Nathaniel ‘Tan’ Avital was one of 16 participants to be abandoned on a remote island in the Pacific Ocean for the fifth series of the TV show.
Tan, 27, said he went on the show as a challenge, but he didn’t realise how emotionally challenging it would be.
Tan said: “Nobody really gets this opportunity to push yourself to your absolute limits and really understand what you’re capable of.
“It was absolutely amazing, but the toughest experience I’ve ever had.
“We didn’t eat anything for 10 days - we have so much these days, I’ve never experienced that hunger before. It totally takes over your body.
“It was incredibly physically and mentally challenging.”
Tan, who works as a donation manager in Cambridge, was selected from about 50,000 applicants and each series features two groups who go head-to-head to see who can last the longest on the island.
This series sees a divide of ‘wealthy’ versus ‘working class’, with the two teams split between those who have an average wage of £100,000 and those who earn less than £27,000 annually.

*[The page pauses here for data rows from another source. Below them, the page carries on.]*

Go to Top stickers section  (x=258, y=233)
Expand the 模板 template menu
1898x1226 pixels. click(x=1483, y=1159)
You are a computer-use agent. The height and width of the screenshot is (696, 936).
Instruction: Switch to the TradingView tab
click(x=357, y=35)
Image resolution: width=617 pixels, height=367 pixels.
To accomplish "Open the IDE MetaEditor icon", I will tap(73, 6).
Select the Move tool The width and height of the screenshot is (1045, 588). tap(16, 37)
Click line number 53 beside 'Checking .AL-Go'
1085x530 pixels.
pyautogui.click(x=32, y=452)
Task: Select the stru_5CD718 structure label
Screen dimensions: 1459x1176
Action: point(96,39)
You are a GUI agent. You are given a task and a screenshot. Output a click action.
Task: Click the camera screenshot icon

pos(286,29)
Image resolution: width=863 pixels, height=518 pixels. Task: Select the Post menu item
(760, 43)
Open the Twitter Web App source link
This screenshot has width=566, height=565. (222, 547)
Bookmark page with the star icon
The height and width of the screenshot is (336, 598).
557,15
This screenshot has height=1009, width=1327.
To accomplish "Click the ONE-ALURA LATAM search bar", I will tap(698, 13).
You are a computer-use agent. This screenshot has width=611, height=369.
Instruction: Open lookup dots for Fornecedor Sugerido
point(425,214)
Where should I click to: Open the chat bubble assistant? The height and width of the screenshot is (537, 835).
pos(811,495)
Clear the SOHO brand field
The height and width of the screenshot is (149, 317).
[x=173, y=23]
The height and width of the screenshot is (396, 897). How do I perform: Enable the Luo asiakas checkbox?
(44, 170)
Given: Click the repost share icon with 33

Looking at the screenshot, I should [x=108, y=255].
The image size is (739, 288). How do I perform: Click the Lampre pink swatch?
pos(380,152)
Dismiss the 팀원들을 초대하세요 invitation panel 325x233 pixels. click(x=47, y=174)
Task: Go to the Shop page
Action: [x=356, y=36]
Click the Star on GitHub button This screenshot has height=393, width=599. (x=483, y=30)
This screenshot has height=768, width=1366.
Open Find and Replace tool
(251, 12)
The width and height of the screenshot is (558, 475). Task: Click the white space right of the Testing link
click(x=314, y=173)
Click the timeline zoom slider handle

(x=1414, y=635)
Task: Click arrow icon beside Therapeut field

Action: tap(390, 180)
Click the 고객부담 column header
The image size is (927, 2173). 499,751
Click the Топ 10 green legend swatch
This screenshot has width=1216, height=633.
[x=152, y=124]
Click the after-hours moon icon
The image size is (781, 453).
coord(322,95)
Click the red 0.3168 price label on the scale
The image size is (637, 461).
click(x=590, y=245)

On being selected for the show, Tan said: “I think it’s because I’m quite ambitious. I think anybody can achieve anything if they put their mind to it.”
However, Tan said he thinks the ‘rich versus poor’ divide was controversial since those in the ‘rich’ group were meant to be earning more than £100,000 and many were not.
Tan said: “I don’t think it’s a fair theme - not everybody was earning £100,000 a year, we had a junior doctor on our team who certainly didn’t earn that. Also, people forget £100,000 is the average.
“In the application process we were given the impression that it was a test on the wealth spectrum - I thought it would be people at different stages of their career.
“I don’t think it’s a real, clear cut, fair experiment. It’s a controversial divide and I don’t think that the experiment met its actual purpose and I knew as soon as I met the other group that we would be slated.
“People are now writing comments assuming that I earn £100,000 - it’s an average and the scale of earning on each team should be taken with a pinch of salt.”